As Nefsis’ Toperczer mentioned, cloud-based videoconferencing systems are also enjoying a high profile. Such services often work as a subscription model that offer the video online conferencing software as part of the package, effectively taking the responsibility of troubleshooting sophisticated systems out of the hands of the IT team.
“The IT manager needs to get a grip on all of the hidden costs of videoconferencing,” Toperczer notes. “[Those] include online collaboration, desktop gateway service, multichannel mixing—all of the capabilities that you used to get from infrastructure hardware—all of those capabilities are built into the cloud. For anyone that is undertaking a new videoconferencing project, the best thing they can do is round up all of the cost involved.”

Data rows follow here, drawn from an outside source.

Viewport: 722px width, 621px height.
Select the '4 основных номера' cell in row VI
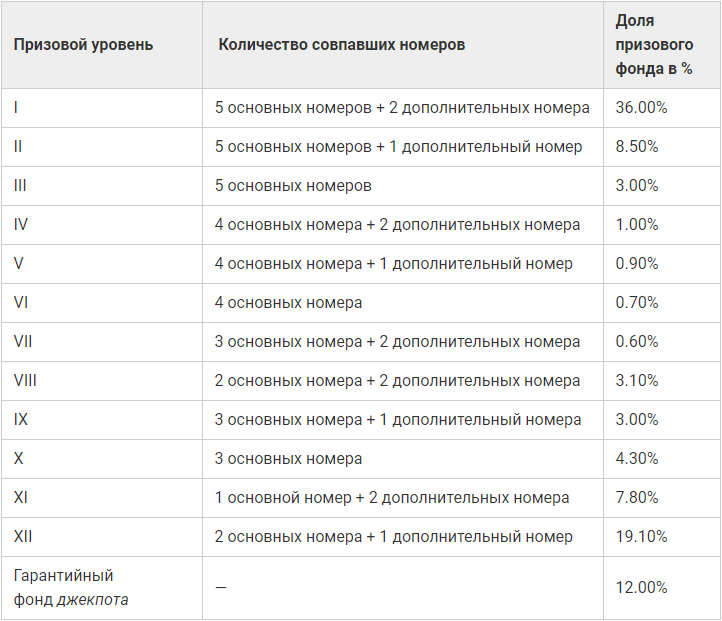288,302
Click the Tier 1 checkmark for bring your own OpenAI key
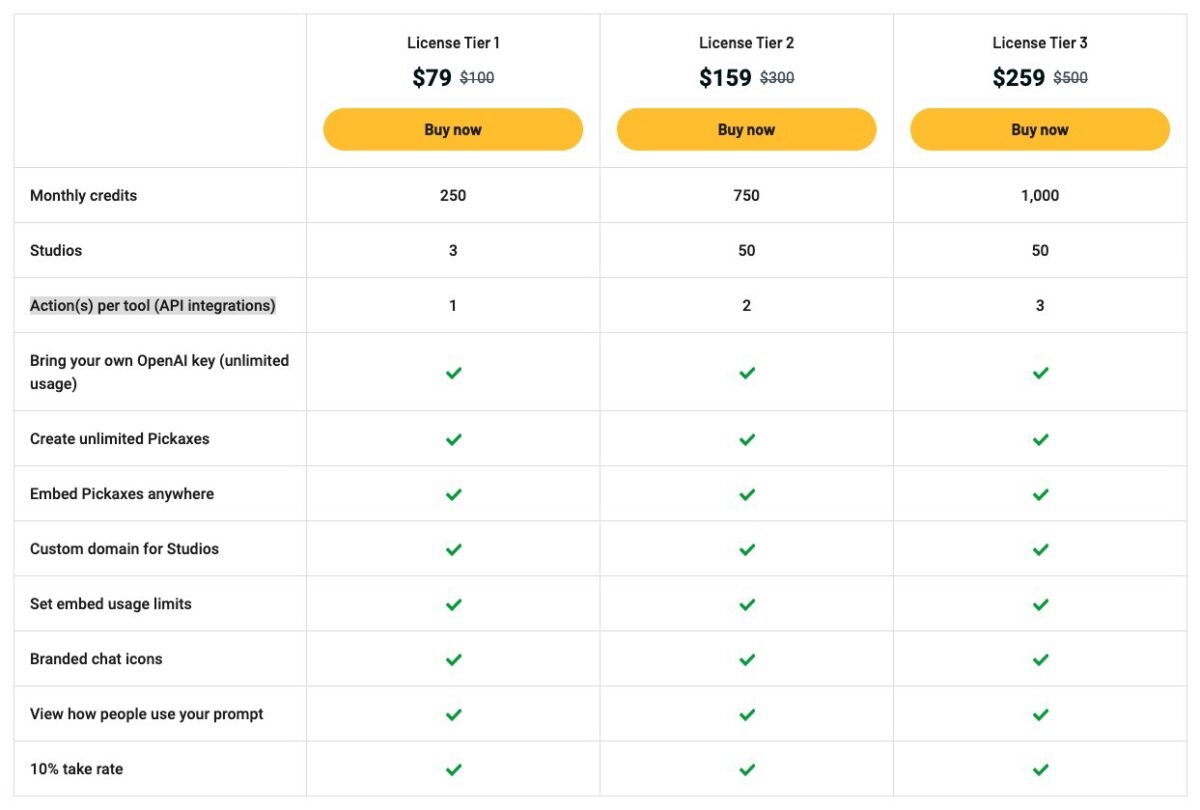1200x810 pixels. [x=453, y=372]
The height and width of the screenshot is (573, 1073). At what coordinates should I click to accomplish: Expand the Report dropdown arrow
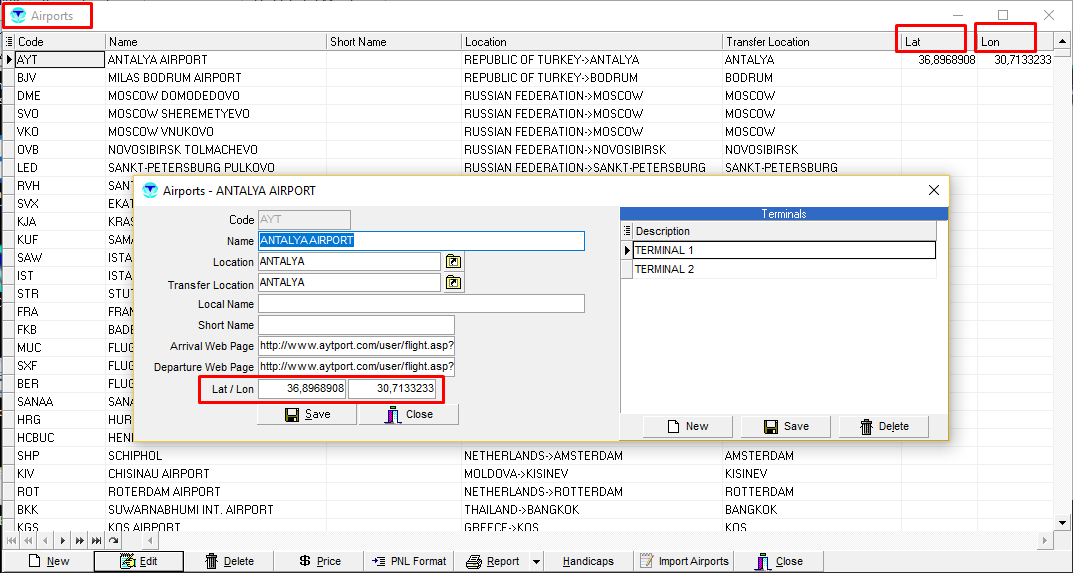[536, 561]
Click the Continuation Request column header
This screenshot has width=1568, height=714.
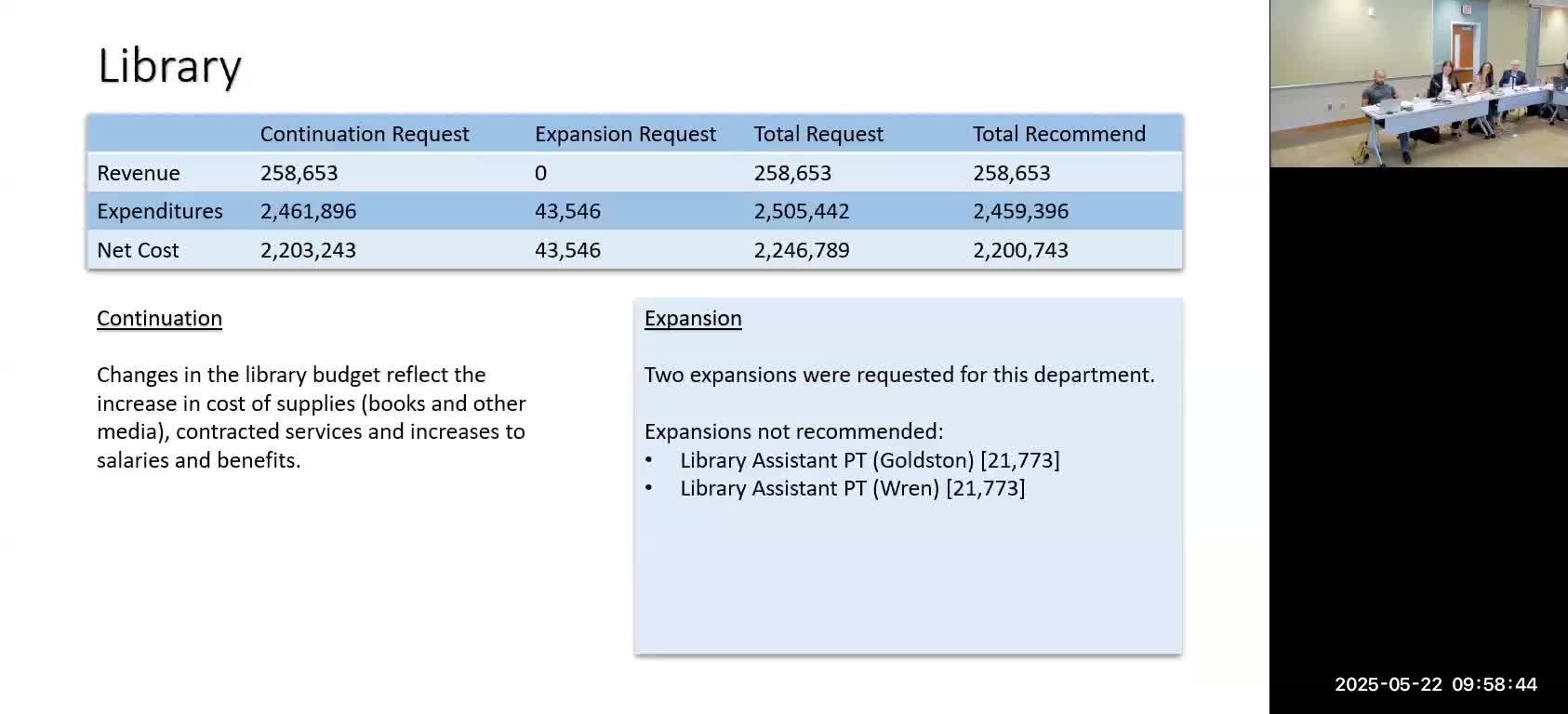pos(365,134)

Indeed, cost, ease-of-use and performance abilities can all define a videoconferencing system as a great addition to the technology roster of a business or induce end-user frustration upon installation. With the plethora of options available, collaboration between the system integrator and an organization’s technology project manager is increasingly vital. These two leaders can outline not only how the videoconferencing system will be used, but also how that use may evolve over time.
“To achieve widespread adoption, decision makers must become aware of the [financial] value of videoconferencing,” says Randal Maestre, Global Director of Industry Solutions at telepresence manufacturer, Polycom. “Travel savings is a given, so understanding how the technology can be integrated into the way that [educational institutions operate] becomes paramount to long-term usage.”
As Rhatigan notes, in the education sector, for example, knowledge dissemination and educational equity are often a challenge. “[Video] conferencing solutions open the door to interactive learning with remote campuses, virtual subject matter experts and rich content providers,” he says.
Maestre outlines some of the cost savings schools can accrue when he asks, “what are the key organizational goals, objectives and success metrics? What are the applications of the videoconferencing system? And, how will you integrate the system into existing communications solutions? The latter of which, Maestre says, addresses the future proofing of the investment and ensures compatibility throughout the system.